DESCRIPTION OF THE TASK: Only lines, not pictures: please repeat exactly the lines from the one with "Open the trailers category label" through the end of the listing.
┌──
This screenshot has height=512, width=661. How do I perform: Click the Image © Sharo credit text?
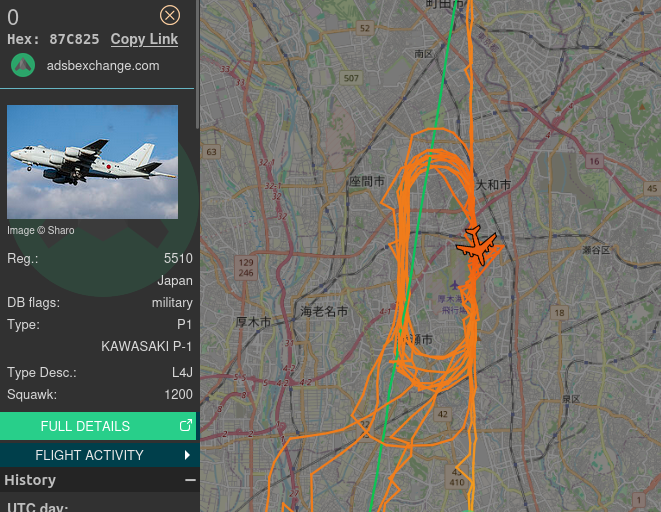tap(40, 230)
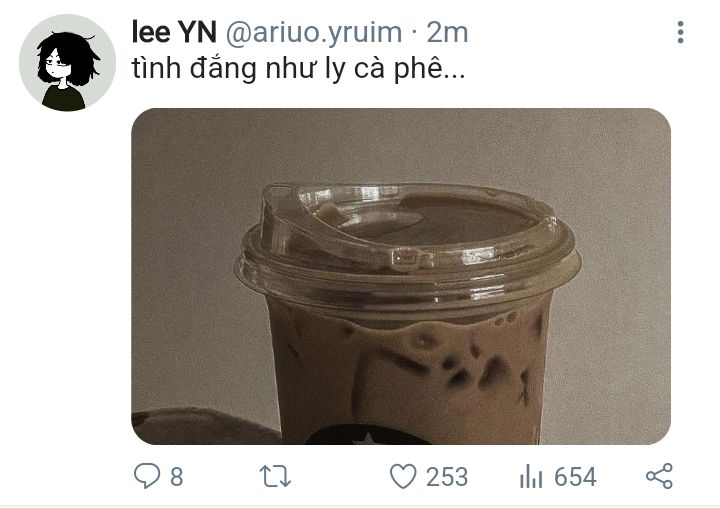Click the 253 likes count
Screen dimensions: 720x508
pos(447,477)
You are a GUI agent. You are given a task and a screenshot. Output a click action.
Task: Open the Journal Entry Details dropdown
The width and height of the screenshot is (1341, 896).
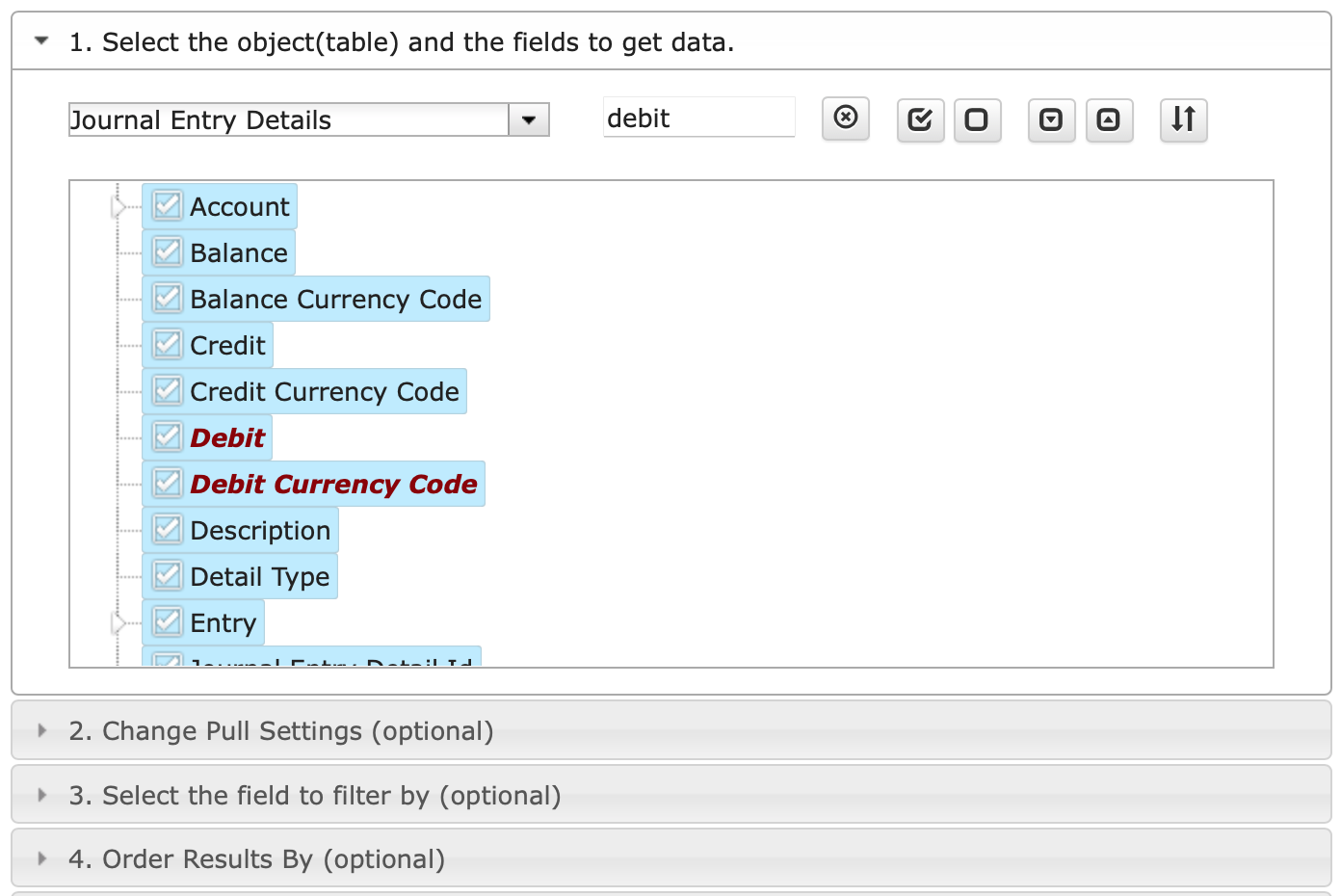click(528, 120)

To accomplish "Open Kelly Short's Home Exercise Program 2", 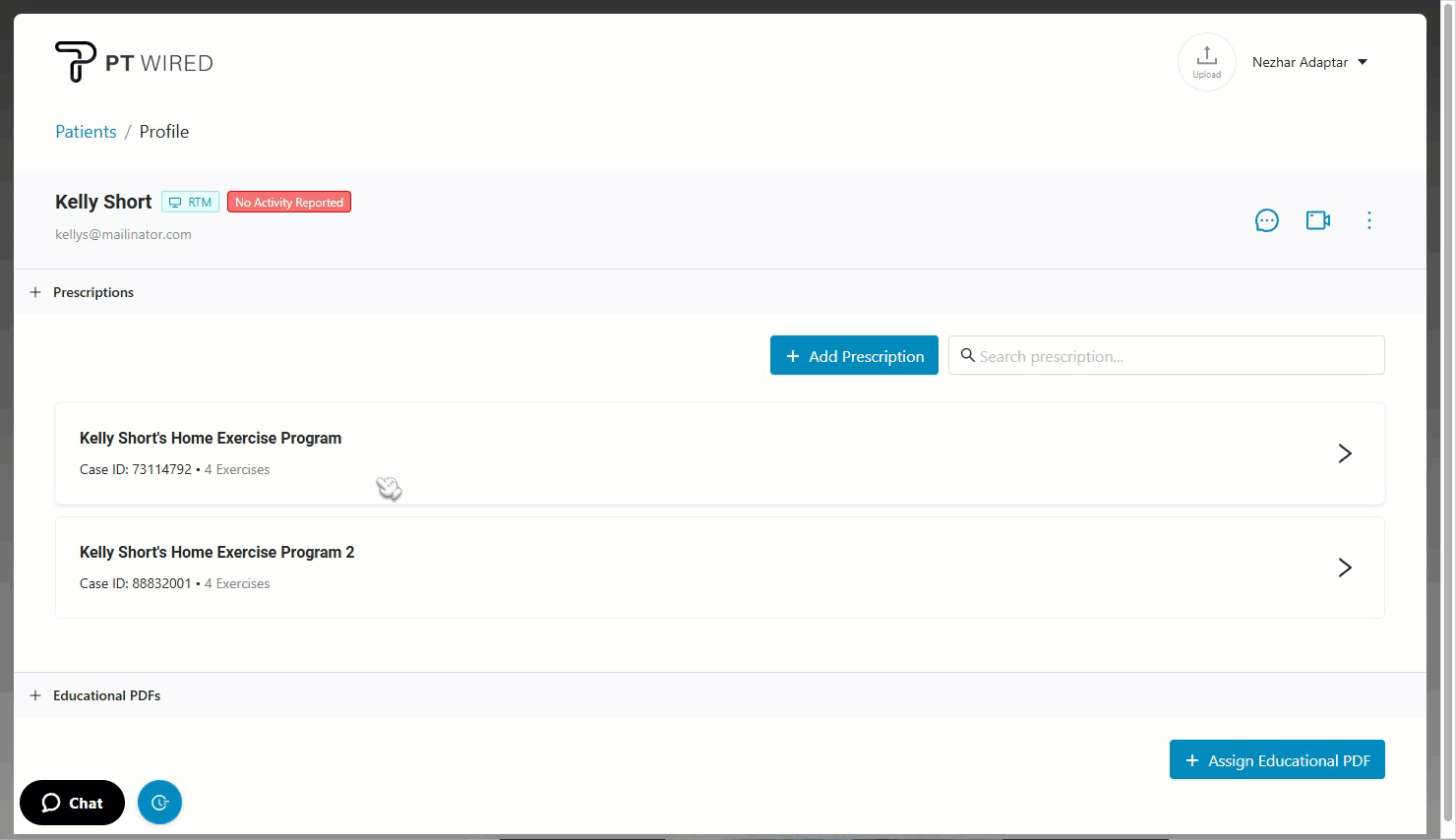I will pyautogui.click(x=1345, y=568).

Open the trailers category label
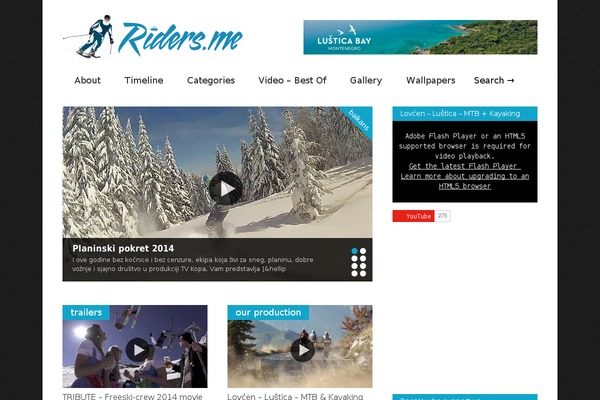[86, 312]
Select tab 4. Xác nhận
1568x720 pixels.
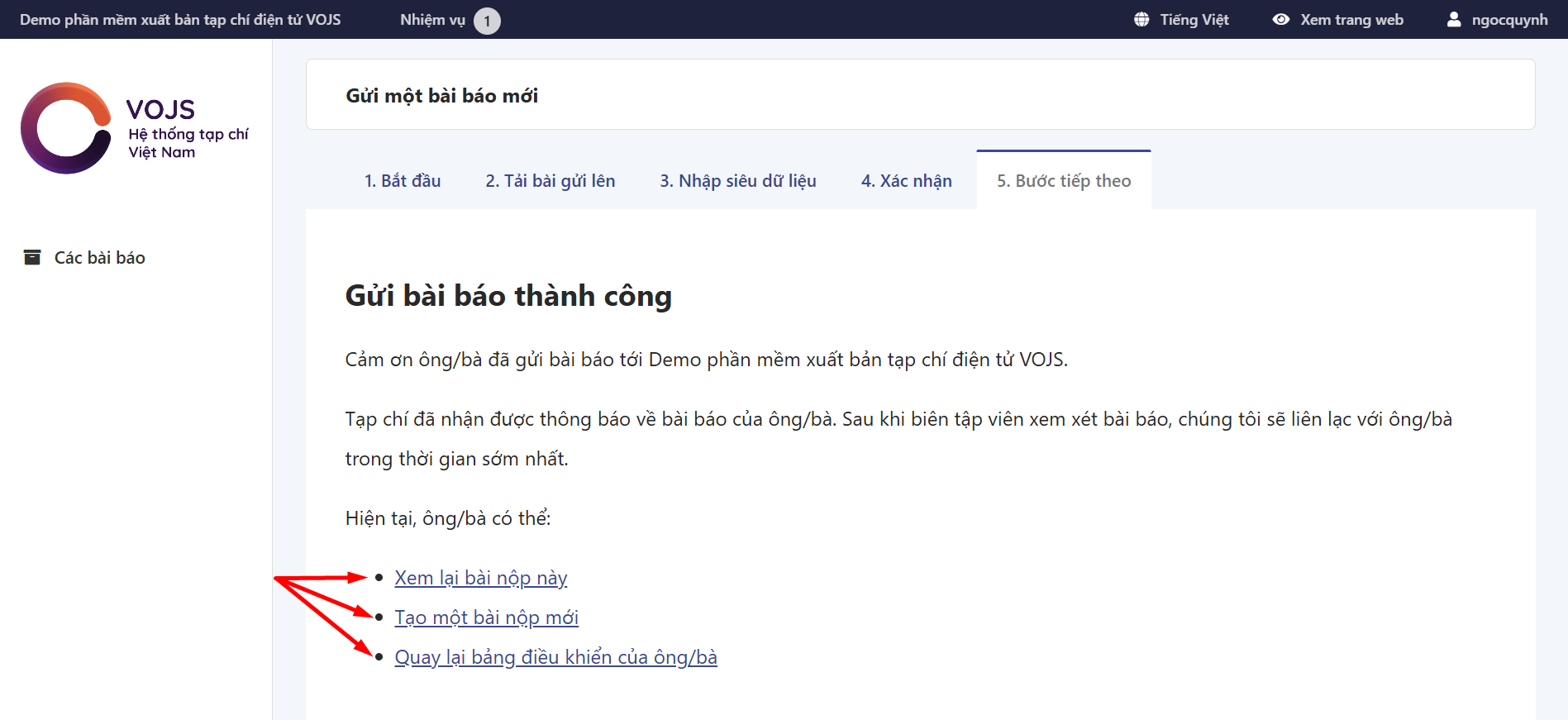(906, 181)
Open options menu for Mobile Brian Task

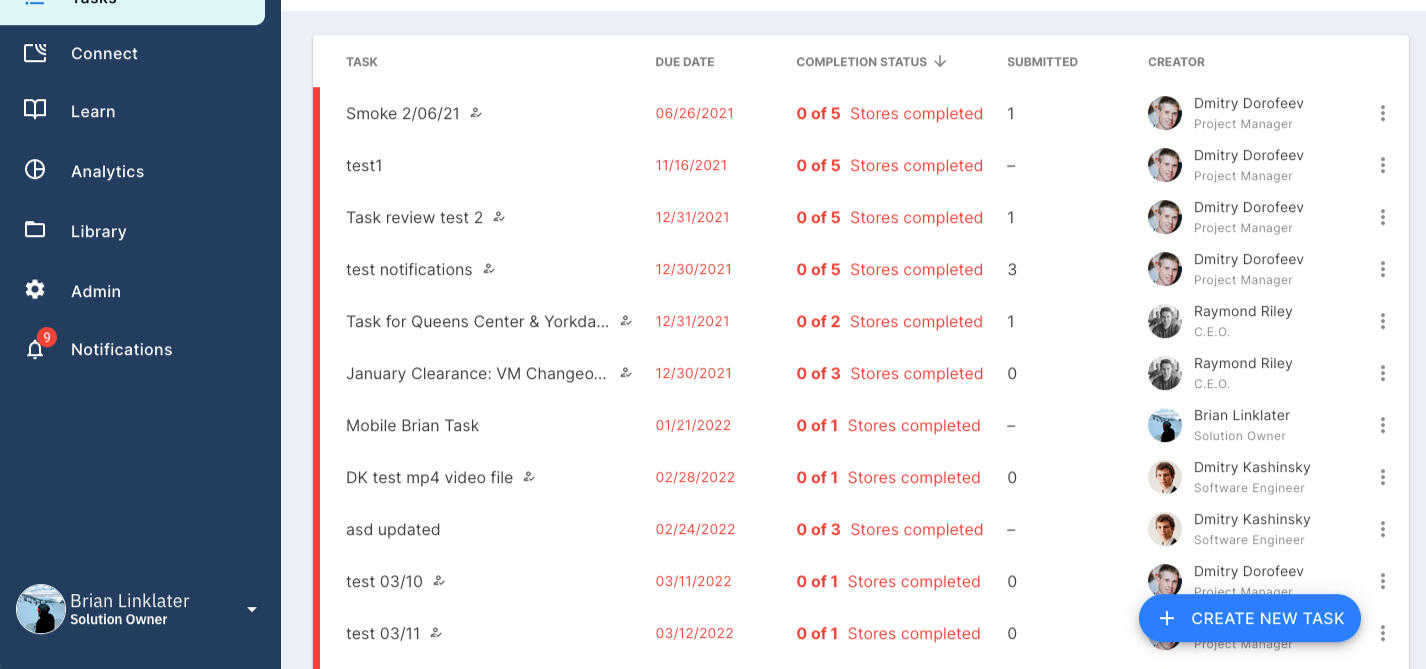[x=1382, y=425]
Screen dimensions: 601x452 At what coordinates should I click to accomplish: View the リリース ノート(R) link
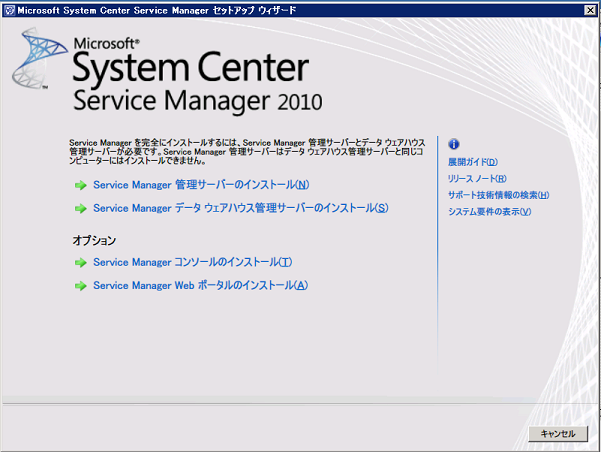(x=477, y=179)
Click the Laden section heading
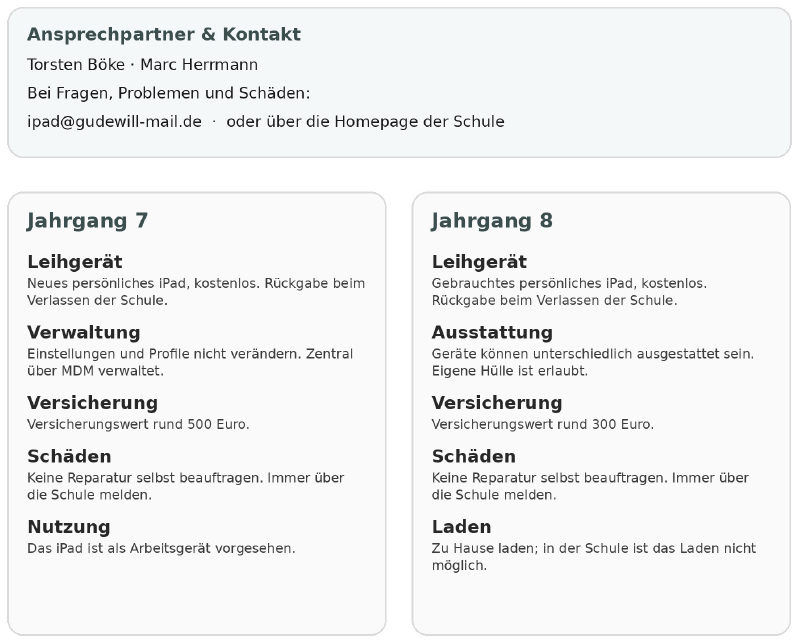 coord(461,526)
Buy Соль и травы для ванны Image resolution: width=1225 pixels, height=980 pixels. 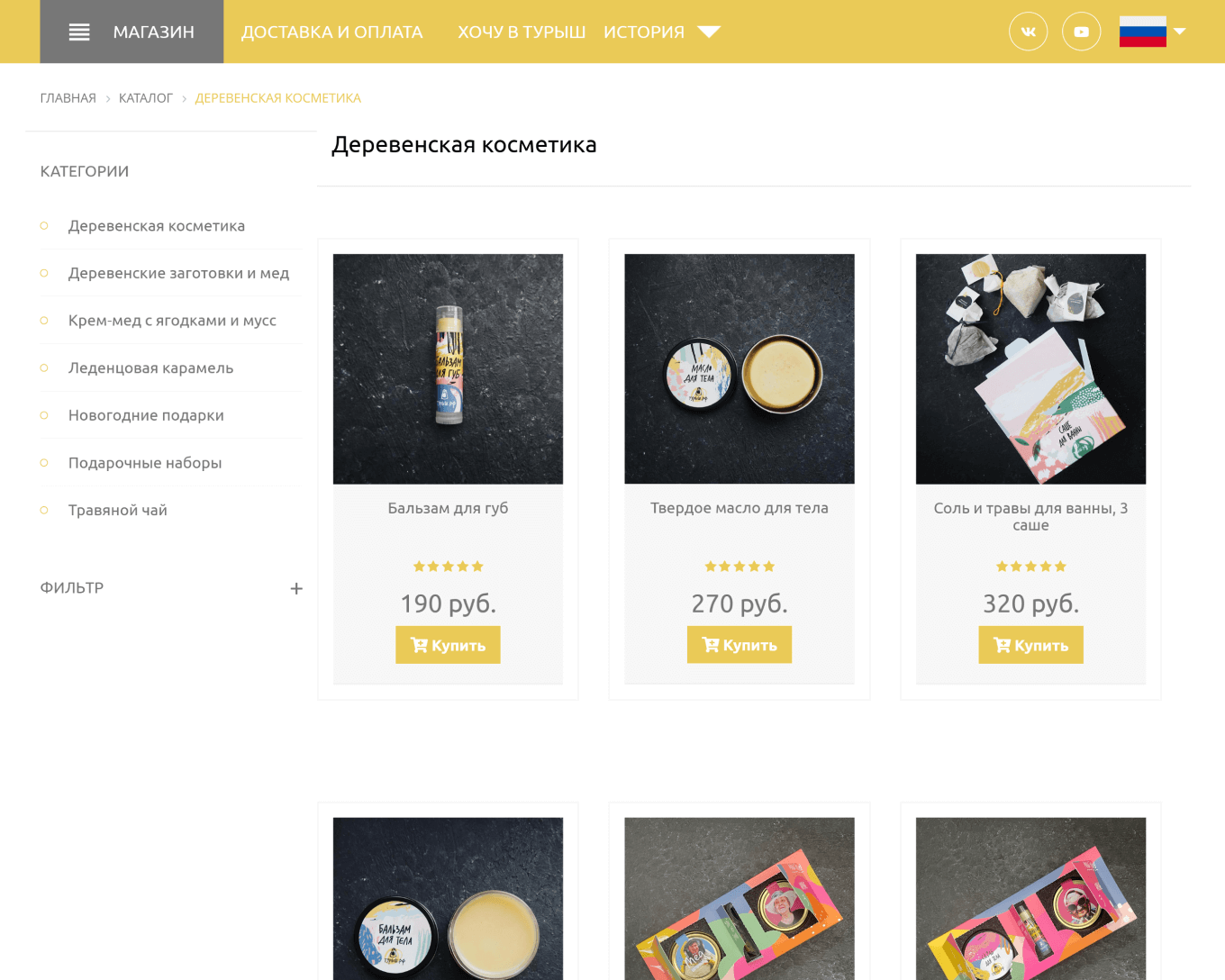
└──
SOLUTION:
Open the trailers category label
[86, 312]
Select tab 4. Xác nhận
1568x720 pixels.
(906, 181)
Open options menu for Mobile Brian Task

[x=1382, y=425]
Screen dimensions: 601x452 At what coordinates should I click to accomplish: View the リリース ノート(R) link
(x=477, y=179)
Click the Laden section heading
 coord(461,526)
Buy Соль и травы для ванны Image resolution: width=1225 pixels, height=980 pixels. 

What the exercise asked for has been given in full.